Seven-array set enables rapid resequencing of the entire smallpox genome and can be used to quickly identify a new smallpox strain as well as determine if it has been genetically engineered
Affymetrix has announced the completion of the GeneChip brand smallpox resequencing array set, seven smallpox arrays that will enable rapid resequencing of the entire smallpox genome.
These arrays, developed in collaboration with the Centers for Disease Control and Prevention (CDC), contain genomic sequence common to all strains of smallpox, as well as variant DNA from different smallpox isolates.
The Affymetrix smallpox resequencing array set will be used to identify and catalogue hundreds of different smallpox strains within the World Health Organisation collection maintained at the CDC and will also help researchers differentiate smallpox from other orthopox viruses like monkeypox or cowpox.
The smallpox array set can potentially be used to quickly identify a new smallpox strain as well as determine if a particular strain has been genetically engineered.
The array set may also have clinical applications, such as epidemiological studies and vaccine research.
"This array set joins a growing list of pathogen arrays developed using the CustomSeq array programme, including a Sars virus array and numerous other custom arrays," said Greg Yap, senior marketing director, DNA Analysis.
"Through this programme, researchers can design custom arrays to completely resequence an entire viral organism, such as Sars or smallpox, or design a single array to interrogate unique sequences from multiple pathogens". Pathogen arrays can be used to identify and catalogue outbreaks, as well as to compare patient outcome among different pathogen subtypes.
Such arrays allow scientists to better understand which strains are most dangerous and to discover key factors in developing therapies.

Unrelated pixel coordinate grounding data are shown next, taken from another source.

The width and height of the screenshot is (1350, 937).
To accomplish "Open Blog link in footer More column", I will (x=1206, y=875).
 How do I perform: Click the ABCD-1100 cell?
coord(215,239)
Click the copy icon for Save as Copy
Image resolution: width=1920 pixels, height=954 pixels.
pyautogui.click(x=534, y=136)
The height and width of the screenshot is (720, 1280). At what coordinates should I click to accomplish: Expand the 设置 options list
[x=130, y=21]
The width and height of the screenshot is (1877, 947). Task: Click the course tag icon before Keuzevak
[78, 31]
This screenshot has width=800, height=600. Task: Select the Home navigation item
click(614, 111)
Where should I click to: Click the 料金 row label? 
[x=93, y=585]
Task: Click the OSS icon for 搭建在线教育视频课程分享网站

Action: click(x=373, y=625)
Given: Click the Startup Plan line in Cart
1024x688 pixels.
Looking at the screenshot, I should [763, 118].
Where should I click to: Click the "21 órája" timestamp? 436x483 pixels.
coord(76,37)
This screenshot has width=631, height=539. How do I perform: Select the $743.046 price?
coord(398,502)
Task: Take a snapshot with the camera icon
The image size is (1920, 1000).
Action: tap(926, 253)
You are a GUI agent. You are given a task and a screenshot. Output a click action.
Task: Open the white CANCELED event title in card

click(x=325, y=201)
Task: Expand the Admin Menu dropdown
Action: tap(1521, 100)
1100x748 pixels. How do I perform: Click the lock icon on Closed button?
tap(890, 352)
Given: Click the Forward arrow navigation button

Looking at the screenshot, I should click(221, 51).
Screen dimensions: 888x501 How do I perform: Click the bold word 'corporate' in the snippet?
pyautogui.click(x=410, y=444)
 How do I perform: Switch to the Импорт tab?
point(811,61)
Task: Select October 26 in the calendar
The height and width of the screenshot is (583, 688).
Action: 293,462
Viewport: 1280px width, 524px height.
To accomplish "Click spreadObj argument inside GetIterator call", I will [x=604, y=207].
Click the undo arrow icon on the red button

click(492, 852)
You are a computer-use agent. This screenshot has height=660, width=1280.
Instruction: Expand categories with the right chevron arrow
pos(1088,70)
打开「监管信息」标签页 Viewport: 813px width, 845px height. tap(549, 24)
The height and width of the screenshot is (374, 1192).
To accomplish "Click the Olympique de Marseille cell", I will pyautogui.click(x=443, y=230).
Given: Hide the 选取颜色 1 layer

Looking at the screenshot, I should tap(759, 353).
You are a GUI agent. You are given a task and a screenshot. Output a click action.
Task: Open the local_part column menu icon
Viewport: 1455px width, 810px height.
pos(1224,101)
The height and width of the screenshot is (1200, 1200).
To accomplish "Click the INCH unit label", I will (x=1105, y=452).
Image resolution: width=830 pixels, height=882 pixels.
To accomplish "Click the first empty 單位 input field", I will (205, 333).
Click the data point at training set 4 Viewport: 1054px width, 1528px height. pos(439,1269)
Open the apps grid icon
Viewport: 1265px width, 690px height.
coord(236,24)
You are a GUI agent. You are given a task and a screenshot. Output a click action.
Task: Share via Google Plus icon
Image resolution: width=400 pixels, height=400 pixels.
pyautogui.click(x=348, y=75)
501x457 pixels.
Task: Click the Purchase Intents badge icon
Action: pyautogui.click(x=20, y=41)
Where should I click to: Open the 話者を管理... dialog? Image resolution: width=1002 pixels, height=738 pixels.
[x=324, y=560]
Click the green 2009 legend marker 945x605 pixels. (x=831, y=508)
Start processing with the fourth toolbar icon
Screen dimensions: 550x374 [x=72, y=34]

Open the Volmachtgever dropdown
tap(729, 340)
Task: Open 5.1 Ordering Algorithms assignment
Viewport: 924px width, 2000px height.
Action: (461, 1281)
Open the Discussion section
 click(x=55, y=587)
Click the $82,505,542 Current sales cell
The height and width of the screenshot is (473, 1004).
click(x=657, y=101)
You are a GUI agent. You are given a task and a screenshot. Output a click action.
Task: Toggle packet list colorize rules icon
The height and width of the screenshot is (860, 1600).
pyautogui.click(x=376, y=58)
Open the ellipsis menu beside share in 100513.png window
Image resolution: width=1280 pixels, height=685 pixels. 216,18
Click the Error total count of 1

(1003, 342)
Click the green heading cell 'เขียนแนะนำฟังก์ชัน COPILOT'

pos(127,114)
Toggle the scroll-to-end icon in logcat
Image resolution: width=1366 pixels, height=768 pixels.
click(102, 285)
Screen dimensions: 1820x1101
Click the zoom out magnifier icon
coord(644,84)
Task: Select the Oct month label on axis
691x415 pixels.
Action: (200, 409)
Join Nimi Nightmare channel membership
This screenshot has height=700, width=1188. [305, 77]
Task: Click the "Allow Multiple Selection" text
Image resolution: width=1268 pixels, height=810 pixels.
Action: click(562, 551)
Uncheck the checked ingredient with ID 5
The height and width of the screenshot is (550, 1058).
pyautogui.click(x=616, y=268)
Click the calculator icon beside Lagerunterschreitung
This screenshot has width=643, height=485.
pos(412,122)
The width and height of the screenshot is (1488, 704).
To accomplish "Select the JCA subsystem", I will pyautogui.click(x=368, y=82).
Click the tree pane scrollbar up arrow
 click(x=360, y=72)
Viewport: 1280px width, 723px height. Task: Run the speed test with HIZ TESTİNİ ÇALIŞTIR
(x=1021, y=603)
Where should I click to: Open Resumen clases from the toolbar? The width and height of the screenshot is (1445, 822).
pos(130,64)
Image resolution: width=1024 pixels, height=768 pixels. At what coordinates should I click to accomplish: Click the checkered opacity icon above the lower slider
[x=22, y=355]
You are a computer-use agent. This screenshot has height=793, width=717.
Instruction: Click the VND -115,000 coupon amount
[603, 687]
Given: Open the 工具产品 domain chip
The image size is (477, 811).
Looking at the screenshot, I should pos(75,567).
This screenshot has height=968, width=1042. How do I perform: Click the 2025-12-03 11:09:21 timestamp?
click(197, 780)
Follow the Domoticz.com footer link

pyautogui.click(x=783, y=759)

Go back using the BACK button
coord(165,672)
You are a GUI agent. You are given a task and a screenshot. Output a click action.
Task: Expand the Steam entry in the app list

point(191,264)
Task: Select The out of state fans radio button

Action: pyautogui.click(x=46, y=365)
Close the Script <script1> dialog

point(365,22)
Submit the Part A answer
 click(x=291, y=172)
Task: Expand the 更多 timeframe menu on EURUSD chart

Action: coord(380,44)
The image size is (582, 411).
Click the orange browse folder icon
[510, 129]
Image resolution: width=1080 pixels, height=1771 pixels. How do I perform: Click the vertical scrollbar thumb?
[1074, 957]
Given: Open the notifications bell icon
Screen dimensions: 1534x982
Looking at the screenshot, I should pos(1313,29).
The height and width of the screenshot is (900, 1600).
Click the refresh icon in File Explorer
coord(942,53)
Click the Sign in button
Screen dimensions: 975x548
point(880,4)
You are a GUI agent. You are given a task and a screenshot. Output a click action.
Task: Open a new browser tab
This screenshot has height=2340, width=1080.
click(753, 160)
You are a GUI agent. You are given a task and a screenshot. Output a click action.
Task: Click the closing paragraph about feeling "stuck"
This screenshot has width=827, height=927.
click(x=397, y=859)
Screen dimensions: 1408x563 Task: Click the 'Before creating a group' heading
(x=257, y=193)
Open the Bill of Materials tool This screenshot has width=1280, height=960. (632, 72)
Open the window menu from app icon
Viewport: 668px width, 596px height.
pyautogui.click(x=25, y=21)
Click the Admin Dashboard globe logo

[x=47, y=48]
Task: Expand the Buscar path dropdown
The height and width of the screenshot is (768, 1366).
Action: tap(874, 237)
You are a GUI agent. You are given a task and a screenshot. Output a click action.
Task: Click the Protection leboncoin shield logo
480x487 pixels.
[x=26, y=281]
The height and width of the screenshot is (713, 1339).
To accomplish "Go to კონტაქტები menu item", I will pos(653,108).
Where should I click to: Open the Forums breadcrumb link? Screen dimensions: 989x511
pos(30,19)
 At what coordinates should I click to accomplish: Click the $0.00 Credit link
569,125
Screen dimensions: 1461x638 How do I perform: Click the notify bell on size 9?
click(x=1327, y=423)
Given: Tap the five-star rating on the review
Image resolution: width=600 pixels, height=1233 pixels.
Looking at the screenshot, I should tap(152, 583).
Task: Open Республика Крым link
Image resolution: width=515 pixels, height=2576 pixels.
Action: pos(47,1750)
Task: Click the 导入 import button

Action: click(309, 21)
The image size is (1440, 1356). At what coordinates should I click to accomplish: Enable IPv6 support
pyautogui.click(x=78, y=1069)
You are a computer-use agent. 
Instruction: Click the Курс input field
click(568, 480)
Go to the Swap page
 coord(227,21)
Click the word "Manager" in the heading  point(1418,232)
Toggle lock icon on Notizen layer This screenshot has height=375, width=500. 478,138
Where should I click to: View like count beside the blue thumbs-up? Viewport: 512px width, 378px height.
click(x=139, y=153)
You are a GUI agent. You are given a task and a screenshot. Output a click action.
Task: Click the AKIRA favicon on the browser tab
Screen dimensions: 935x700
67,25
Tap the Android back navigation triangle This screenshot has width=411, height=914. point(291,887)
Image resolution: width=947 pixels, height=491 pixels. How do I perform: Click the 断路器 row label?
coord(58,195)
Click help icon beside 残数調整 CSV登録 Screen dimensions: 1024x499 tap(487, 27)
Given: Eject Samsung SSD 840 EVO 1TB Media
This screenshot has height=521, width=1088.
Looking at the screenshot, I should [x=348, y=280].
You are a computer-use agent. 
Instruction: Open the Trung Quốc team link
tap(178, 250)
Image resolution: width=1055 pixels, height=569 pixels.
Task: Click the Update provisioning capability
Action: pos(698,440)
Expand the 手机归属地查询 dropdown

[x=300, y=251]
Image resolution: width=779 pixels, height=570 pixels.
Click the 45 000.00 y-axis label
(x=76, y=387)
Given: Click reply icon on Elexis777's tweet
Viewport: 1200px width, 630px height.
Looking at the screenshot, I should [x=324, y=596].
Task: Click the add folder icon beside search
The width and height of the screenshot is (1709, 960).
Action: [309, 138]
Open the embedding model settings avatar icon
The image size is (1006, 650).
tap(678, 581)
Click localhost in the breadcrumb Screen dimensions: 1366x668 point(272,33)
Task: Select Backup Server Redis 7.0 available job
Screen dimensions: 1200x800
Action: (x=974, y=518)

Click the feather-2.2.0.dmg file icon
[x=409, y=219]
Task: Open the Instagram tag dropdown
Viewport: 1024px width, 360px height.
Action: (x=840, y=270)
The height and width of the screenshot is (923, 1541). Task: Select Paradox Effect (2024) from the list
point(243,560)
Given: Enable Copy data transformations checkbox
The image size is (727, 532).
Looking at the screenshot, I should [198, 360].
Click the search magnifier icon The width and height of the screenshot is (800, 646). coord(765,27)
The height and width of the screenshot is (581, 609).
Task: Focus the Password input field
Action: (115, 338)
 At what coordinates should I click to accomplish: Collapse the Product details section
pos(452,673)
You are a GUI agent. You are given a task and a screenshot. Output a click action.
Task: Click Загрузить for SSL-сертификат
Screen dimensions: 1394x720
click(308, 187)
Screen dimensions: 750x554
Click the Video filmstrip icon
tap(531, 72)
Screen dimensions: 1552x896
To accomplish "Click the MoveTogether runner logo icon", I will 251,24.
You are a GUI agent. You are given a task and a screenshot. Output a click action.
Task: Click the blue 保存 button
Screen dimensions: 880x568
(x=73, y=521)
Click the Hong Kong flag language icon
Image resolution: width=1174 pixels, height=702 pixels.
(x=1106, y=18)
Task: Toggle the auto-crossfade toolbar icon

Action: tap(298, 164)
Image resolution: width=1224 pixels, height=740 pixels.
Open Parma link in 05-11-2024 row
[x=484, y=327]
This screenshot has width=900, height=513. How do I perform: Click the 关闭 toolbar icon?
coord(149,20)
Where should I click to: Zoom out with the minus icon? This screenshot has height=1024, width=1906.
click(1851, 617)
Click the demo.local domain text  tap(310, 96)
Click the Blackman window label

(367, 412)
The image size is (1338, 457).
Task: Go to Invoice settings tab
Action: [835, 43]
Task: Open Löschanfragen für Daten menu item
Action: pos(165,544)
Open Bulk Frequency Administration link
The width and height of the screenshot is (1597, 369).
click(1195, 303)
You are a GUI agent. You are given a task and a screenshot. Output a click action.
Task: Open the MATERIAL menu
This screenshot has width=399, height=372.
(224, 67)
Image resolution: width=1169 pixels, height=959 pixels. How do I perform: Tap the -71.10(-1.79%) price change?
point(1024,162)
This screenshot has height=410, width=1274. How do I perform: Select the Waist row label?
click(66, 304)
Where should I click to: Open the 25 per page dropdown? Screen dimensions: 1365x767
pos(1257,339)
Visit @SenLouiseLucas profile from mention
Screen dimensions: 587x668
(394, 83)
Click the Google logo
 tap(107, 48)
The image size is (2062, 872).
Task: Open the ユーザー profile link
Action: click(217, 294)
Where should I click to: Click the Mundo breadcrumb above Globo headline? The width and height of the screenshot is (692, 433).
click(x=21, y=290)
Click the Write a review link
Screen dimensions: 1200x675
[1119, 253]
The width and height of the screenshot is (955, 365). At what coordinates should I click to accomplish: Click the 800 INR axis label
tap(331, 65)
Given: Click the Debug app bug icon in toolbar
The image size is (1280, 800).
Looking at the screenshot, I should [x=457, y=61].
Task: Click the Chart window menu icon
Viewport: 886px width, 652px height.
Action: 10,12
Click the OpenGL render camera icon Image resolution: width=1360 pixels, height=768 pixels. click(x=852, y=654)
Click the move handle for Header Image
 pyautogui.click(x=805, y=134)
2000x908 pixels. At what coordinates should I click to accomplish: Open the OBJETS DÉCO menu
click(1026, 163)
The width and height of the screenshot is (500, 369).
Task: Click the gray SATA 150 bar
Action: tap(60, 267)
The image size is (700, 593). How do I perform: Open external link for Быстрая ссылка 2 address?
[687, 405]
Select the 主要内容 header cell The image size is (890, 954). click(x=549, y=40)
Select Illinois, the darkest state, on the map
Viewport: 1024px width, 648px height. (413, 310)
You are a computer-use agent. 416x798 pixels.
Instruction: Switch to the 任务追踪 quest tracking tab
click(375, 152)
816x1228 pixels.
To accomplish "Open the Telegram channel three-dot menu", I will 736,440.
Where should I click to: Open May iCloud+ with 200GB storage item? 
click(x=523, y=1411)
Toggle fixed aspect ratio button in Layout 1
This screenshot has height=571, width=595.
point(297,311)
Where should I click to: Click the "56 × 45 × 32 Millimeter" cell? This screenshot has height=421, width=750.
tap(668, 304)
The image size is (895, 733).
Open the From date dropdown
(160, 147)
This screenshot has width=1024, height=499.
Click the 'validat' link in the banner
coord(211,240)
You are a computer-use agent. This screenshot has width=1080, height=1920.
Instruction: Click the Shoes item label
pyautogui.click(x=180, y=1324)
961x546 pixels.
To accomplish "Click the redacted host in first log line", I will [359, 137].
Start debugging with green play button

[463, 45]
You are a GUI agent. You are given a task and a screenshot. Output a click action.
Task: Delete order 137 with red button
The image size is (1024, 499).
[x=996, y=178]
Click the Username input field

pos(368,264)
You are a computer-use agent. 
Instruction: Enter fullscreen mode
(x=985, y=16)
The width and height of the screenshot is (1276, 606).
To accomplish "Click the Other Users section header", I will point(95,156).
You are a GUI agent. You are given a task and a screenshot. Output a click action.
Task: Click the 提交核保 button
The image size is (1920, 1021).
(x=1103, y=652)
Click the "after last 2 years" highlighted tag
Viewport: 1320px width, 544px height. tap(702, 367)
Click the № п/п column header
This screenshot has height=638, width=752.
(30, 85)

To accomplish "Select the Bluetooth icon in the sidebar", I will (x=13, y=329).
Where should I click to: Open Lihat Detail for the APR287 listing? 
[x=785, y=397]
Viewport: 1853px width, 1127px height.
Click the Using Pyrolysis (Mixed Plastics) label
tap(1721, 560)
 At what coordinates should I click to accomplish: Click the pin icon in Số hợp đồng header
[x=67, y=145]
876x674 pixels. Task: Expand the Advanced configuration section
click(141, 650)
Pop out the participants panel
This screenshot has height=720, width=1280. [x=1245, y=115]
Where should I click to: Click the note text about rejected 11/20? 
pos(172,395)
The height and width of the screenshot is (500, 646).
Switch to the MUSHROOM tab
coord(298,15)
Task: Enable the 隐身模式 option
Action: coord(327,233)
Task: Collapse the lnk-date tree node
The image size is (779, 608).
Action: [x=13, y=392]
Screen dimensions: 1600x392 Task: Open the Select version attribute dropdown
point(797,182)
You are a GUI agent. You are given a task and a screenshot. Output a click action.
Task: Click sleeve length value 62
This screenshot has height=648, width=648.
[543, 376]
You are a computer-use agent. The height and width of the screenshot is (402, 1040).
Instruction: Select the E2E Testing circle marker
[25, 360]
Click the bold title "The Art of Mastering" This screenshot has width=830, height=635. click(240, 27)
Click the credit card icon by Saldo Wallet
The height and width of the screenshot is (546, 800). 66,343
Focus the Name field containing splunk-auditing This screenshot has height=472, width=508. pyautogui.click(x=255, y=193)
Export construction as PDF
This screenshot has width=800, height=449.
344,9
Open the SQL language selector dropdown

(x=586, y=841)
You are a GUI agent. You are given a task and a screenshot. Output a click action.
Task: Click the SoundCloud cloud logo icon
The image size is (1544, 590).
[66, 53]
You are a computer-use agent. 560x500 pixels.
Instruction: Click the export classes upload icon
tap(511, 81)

In addition, epidemiologists can use the arrays to study how viruses are evolving over time, during their spread into different geographies and populations.
One CustomSeq array can sequence about 30,000 bases of unique sequence quickly and with a high degree of accuracy.
Compared to capillary methods, CustomSeq arrays make sequencing faster and more effective by delivering completed sequence with minimal assembly and alignment.
Understanding pathogens is one of many CustomSeq array applications.
Other uses of CustomSeq arrays include SNP discovery, comparative sequencing of drug targets and investigation of candidate gene regions.